Automobilzulieferer Eberspächer macht Verluste

  19.05.2021 | 15:51 Uhr

Der Automobilzulieferer Eberspächer hat im vergangenen Jahr 58 Millionen Euro Verlust gemacht. In den saarländischen Werken in Homburg und Neunkirchen soll die Beschäftigtenzahl dennoch nicht reduziert werden.

Die Krise auf dem Weltmarkt sei Grund für die Verluste 2020, teilte das Unternehmen mit. Das erste Quartal 2021 sei aber sehr gut gelaufen, sagte eine Firmen-Sprecherin dem SR. Auch die Kurzarbeit in den saarländischen Werken wäre inzwischen kein Thema mehr.

Insgesamt arbeiten für Eberspächer in Neunkirchen und Homburg rund 1000 Mitarbeiter. Deren Zahl soll nach Unternehmensangaben konstant gehalten werden.
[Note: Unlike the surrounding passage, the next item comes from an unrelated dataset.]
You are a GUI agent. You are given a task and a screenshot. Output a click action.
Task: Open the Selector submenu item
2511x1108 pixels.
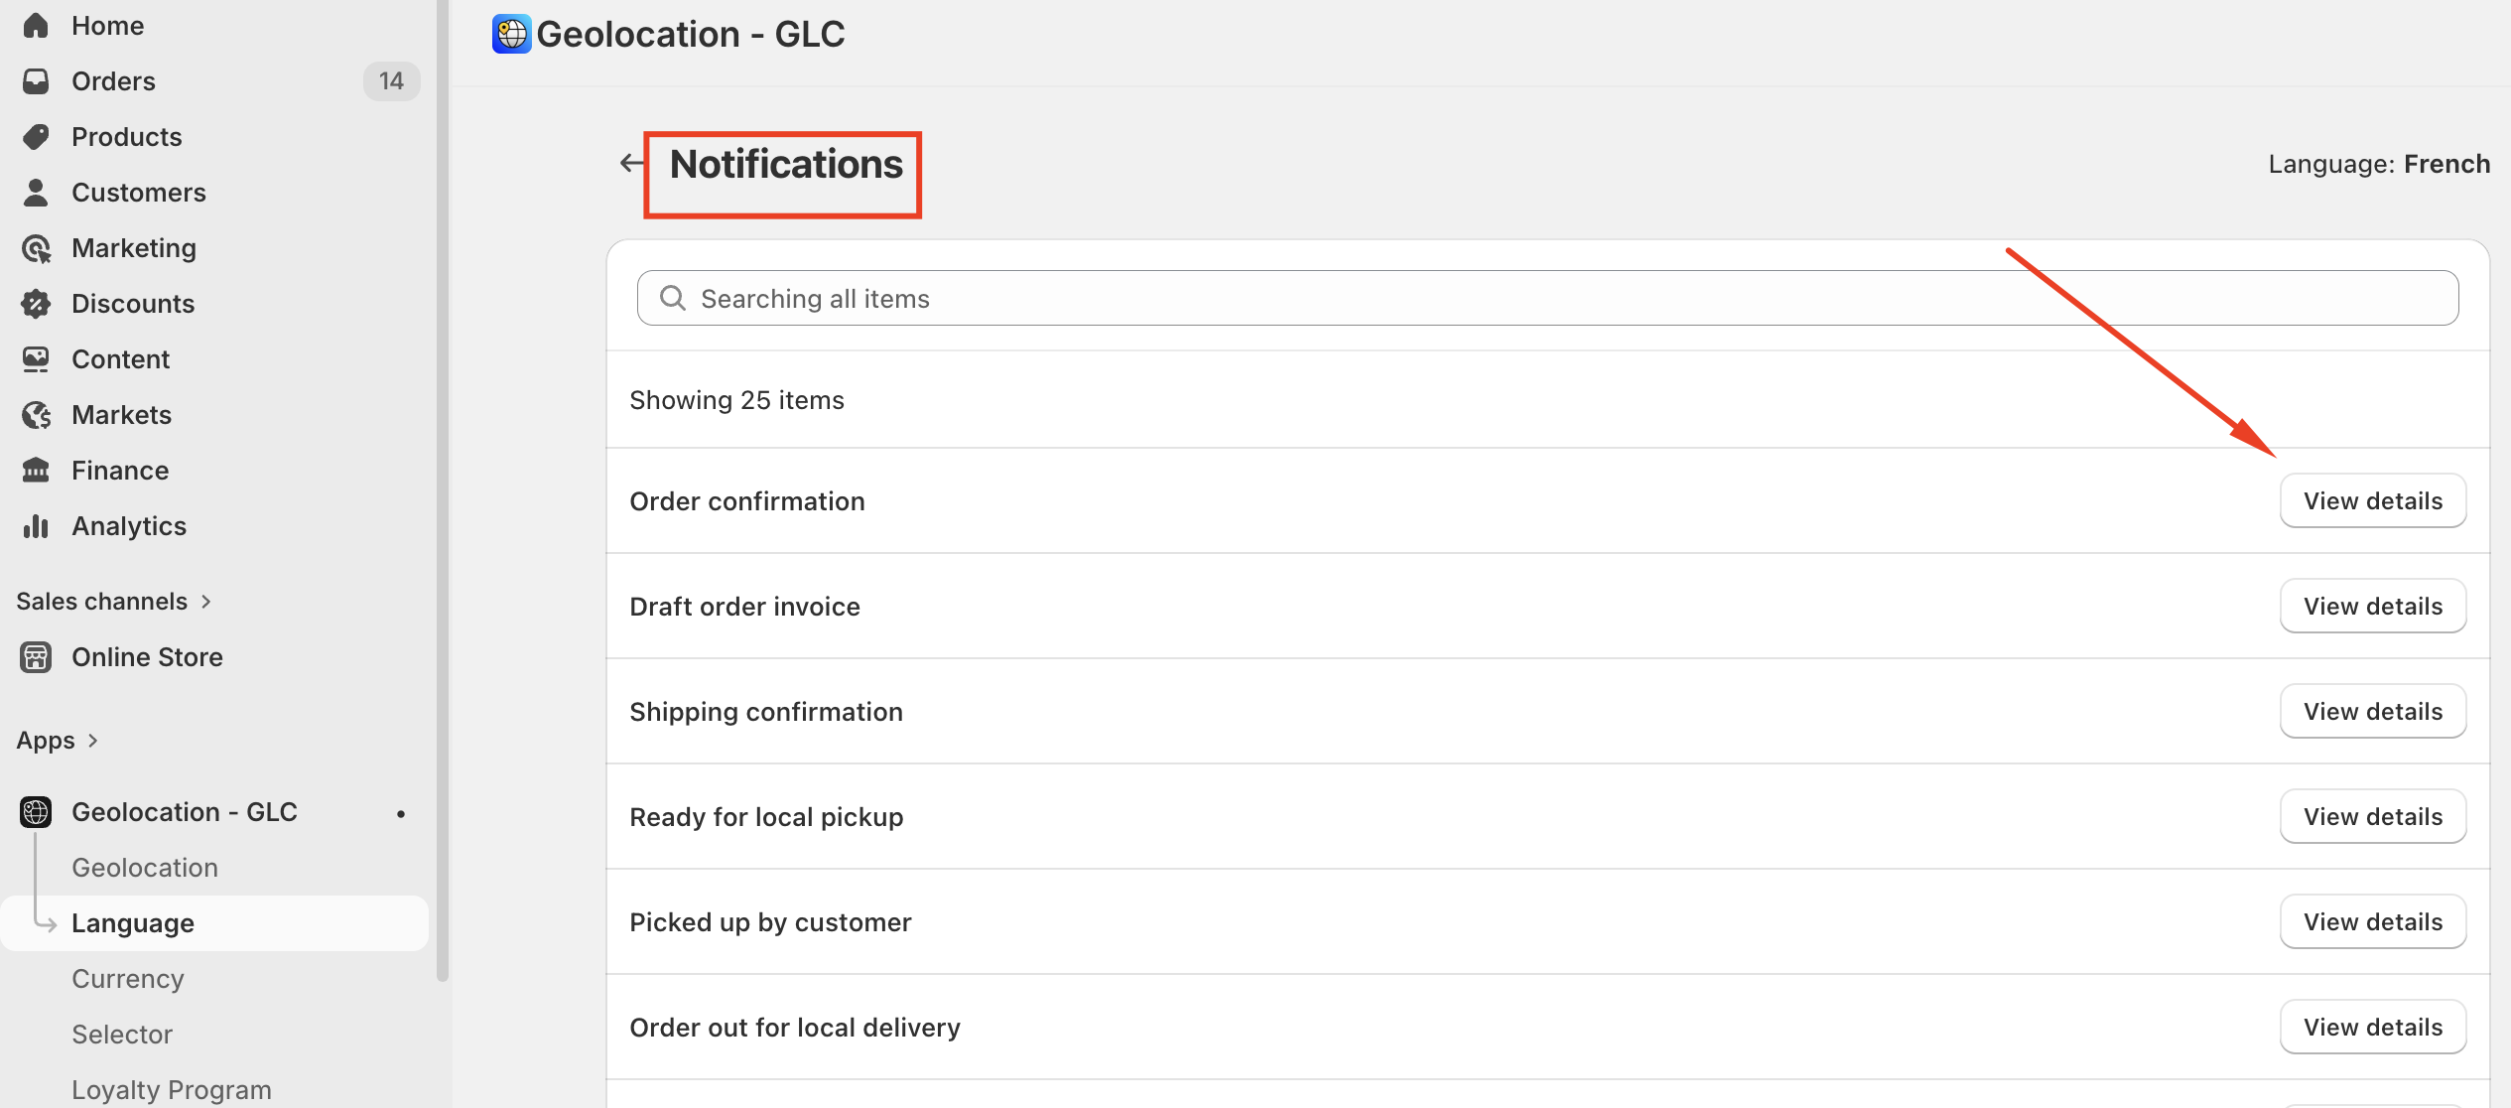pos(122,1035)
Sorgen wegen Halbleiterkrise

Allerdings bereitet die Halbleiterkrise dem Unternehmen Sorgen, da deswegen Kunden von Eberspächer ihre Fahrzeug-Produktion angehalten haben. Auch Ford in Saarlouis musste wegen Engpässen bei Elektronikteilen Kurzarbeitstage einlegen.